The overall health status of the children was reported as very good or excellent for 80% in the 2 age strata (Table 2). There were very few chronic illnesses present in the sample of children younger than 5 years, with only 5 of 69 having reported respiratory illnesses, which included asthma. Diseases and behavioral problems were more common among the children 5 years and older. One third of the children in both age groups were exposed to household tobacco smoke (Table 2).

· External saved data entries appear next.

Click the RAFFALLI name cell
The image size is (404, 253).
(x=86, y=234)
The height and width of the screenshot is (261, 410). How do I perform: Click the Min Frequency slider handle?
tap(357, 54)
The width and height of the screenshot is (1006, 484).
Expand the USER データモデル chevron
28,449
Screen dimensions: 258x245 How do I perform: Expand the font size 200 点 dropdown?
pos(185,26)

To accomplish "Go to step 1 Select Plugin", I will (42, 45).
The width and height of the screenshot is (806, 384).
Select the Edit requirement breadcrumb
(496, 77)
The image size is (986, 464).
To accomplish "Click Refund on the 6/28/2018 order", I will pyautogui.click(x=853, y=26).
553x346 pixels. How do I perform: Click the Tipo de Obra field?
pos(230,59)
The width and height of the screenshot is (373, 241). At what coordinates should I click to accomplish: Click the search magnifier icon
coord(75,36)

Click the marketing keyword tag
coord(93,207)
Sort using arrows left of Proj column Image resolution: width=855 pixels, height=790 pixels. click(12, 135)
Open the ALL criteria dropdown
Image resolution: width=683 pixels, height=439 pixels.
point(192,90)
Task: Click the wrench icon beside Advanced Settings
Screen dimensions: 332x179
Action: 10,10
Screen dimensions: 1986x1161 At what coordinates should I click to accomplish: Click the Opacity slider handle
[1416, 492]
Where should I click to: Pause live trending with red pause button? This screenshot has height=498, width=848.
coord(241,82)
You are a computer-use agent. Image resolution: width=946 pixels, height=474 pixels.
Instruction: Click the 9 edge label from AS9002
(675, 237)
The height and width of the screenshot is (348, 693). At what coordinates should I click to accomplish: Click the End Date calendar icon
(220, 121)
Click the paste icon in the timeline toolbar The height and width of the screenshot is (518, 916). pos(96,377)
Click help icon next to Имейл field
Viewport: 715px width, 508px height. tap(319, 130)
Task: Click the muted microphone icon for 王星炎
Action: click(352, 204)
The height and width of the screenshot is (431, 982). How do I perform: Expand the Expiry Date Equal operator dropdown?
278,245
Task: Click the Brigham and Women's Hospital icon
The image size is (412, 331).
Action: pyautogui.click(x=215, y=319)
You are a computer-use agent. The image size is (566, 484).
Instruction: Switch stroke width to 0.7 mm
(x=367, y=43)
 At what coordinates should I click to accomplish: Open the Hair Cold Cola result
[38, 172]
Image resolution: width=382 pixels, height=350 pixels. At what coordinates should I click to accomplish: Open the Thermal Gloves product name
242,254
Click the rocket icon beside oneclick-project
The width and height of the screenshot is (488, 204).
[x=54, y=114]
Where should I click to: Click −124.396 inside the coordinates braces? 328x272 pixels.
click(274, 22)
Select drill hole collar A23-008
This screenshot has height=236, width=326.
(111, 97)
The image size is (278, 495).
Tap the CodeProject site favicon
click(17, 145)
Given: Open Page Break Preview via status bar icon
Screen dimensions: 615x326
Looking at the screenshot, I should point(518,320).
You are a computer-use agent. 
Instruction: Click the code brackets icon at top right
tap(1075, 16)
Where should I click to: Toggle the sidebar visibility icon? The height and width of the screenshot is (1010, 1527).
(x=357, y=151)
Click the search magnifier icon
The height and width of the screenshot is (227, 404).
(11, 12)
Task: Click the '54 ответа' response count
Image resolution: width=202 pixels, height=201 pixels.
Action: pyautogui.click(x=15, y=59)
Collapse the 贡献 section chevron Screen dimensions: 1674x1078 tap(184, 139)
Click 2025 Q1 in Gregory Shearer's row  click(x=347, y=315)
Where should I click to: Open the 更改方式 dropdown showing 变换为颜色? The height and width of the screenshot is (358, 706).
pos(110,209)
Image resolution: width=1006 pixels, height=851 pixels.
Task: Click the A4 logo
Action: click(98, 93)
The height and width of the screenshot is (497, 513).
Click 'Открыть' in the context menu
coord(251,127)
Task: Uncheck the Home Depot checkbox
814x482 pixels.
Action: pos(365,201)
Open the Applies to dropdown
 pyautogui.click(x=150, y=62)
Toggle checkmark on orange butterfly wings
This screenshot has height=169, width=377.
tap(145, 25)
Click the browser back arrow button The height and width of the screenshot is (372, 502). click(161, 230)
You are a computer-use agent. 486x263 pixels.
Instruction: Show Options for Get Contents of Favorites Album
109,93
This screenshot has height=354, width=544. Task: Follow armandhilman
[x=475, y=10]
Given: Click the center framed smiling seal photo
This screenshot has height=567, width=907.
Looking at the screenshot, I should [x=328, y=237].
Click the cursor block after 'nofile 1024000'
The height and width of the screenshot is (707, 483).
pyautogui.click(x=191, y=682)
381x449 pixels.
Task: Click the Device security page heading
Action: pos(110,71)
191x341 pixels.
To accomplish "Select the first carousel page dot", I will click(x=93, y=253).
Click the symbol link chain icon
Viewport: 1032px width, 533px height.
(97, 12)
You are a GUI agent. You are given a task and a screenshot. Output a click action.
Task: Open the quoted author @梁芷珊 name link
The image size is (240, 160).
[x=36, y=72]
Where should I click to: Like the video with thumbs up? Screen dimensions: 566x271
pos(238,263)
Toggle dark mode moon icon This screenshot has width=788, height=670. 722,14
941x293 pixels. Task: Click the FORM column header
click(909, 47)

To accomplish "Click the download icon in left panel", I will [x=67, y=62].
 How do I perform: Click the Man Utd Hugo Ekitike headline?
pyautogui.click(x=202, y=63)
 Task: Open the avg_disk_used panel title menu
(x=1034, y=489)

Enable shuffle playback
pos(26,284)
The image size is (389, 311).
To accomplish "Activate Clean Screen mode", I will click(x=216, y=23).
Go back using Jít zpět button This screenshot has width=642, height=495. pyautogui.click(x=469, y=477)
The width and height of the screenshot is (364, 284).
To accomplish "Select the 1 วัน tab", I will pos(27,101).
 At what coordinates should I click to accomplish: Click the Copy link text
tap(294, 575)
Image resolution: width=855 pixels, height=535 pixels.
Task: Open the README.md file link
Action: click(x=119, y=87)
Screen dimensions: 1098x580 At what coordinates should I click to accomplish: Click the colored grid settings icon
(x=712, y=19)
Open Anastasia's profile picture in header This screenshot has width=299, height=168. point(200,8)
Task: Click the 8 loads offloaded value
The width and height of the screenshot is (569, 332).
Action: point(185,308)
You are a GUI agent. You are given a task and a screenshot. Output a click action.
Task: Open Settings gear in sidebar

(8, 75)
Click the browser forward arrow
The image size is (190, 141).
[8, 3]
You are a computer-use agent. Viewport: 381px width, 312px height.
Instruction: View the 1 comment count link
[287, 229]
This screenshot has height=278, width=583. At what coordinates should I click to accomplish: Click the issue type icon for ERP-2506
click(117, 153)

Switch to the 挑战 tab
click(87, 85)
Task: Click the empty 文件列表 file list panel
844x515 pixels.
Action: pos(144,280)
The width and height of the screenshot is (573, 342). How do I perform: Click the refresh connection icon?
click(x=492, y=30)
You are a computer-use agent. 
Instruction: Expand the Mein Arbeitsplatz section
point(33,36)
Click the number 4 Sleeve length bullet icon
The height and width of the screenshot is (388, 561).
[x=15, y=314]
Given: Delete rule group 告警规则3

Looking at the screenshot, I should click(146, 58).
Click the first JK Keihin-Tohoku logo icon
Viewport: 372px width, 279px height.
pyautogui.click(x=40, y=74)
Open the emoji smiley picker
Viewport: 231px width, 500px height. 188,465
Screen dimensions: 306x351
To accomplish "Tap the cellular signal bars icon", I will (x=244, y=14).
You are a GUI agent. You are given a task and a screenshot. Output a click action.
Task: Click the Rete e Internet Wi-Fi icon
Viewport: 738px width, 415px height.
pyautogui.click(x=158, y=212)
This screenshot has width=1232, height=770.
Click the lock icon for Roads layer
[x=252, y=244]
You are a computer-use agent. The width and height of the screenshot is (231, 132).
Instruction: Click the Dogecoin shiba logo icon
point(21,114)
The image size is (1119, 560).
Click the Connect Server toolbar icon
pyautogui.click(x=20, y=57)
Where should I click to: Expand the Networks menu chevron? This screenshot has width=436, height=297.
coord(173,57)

Univariate Analysis of Determinants of Reported Health Care Use
Children Younger Than 5 Years
Age, race/ethnicity, birth weight, 5 household characteristics, 2 environmental exposures, 7 health-related measures, and 5 geographic access-to-care measures were evaluated for their potential impact on health care use. Results of categorical and continuous variables are presented in Tables 2 and Table 3, respectively. Household sizes >2 (vs household size = 2), yearly household income <$20 000 (vs higher income groups), public health insurance (vs uninsured), parent perception of the child’s overall health as good (vs very good or excellent), pain fairly often or often in the past month (vs a few times or none), pain moderate or severe in past month (vs mild or none), pain interfering some with activities in the past month (vs a little or none), and presence of a respiratory illness (vs none) were associated with increased numbers of health care visits in the year before the survey (P < .05; Table 2). The magnitudes (incidence density ratios) of these univariate associations were approximately in the 2- to 3-fold range.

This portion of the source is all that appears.